Как-то Ирина призналась мне тихим голосом, что она — баронесса. Я никогда не видела живых баронесс и не имела понятия, как этот титул присваивается. Решив, что она баронесса по матери, я стала расспрашивать об этом, и Ирина, подернув плечиком, сказала: «Нет, моя мама — не настоящая баронесса. Я — настоящая!» Она очень любила отца и гордилась им не только из-за титула.
Общаясь с Ириной, я поняла, когда начался надлом ее души.
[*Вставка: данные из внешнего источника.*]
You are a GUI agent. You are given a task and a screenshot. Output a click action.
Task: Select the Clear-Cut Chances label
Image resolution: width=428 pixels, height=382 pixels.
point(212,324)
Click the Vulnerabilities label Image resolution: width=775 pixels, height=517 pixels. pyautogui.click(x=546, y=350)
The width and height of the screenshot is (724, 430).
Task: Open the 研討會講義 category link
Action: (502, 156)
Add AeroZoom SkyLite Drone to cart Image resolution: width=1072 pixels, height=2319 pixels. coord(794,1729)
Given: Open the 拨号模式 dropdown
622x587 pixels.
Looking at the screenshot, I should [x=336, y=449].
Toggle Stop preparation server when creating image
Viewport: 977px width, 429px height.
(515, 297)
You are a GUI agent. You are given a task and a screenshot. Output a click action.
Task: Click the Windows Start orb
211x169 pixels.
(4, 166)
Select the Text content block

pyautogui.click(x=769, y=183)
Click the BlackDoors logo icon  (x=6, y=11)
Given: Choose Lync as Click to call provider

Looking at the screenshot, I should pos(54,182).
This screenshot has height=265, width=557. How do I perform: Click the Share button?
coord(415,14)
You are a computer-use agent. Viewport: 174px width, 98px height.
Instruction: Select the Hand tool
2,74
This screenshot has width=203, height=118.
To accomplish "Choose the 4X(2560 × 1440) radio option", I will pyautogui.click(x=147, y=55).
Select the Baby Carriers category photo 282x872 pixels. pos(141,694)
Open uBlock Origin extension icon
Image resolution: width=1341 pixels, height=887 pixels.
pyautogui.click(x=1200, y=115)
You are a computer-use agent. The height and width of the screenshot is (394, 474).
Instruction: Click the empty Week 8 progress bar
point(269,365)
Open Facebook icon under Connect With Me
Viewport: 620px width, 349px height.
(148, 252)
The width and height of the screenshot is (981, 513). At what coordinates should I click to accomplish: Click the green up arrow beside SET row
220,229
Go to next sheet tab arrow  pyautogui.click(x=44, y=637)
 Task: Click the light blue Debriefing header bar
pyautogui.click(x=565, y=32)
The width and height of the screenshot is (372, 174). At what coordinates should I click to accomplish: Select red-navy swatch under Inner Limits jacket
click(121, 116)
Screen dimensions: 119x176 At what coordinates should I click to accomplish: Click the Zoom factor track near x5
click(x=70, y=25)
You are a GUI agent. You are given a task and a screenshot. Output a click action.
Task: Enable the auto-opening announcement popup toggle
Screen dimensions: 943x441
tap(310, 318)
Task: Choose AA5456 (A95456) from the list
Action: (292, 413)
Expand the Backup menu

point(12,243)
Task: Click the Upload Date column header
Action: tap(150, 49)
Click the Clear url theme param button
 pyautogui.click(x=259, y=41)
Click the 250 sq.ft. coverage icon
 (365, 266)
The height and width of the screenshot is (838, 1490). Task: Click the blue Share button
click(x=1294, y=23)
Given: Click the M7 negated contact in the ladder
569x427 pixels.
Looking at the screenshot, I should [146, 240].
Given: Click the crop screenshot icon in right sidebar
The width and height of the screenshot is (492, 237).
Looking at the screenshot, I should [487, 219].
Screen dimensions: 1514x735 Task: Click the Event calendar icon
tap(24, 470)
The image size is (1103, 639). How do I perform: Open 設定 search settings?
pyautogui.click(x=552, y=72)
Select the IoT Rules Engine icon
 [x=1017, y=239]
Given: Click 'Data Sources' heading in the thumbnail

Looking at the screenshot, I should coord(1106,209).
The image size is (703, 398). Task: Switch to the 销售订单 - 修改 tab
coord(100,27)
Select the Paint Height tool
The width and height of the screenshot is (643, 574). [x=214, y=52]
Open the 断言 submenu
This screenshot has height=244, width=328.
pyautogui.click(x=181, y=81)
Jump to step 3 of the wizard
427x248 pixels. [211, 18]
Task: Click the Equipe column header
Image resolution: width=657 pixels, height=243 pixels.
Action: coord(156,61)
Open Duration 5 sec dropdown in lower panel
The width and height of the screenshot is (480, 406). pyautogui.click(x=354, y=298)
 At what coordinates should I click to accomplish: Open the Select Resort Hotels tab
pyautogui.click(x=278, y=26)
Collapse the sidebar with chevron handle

Ее рассказ о детстве и молодости потряс меня.
Когда я, пытаясь очистить ее сознание и облегчить страдания души, написала ее историю, вернее, историю жизни ее матери и Ирининого детства, она, плача спрашивала: «Откуда вы знаете, как это было?»
А я представляла себе всё до мелочей в этой истории матери Ирины и ее самой так, как будто увидела всё на экране.
Вот эта история! В абсолютно точном изложении главных героев.
Судьба русской женщины того времени — типичная для тысяч и в то же время неординарная!
Александра С. родилась во Владивостоке в 1903 году в семье переселенцев с Украины и через всю жизнь пронесла любовь к этому краю, смешанную с болью.
Семья ее деда из девяти человек в потоке людей, стремившихся в конце прошлого века на Дальний Восток как в края необжитые, обильные, где виноград рос сам собой, а рыбу можно было ловить руками, впервые в жизни ехала по железной дороге в Одессу. Затем пересела на пароход «Нижний Новгород» и поплыла на далекий Дальний Восток.
Путь лежал мимо Индии. Жара была невероятная, и дети на пароходе начали умирать от кишечной инфекции. В каком-то порту на борт корабля вошел доктор. Был он в темных очках, шляпе, рубашке без рукавов и в коротких штанах. Образ доктора не соответствовал привычному, и ему не доверяли. Дети остались без медицинской помощи.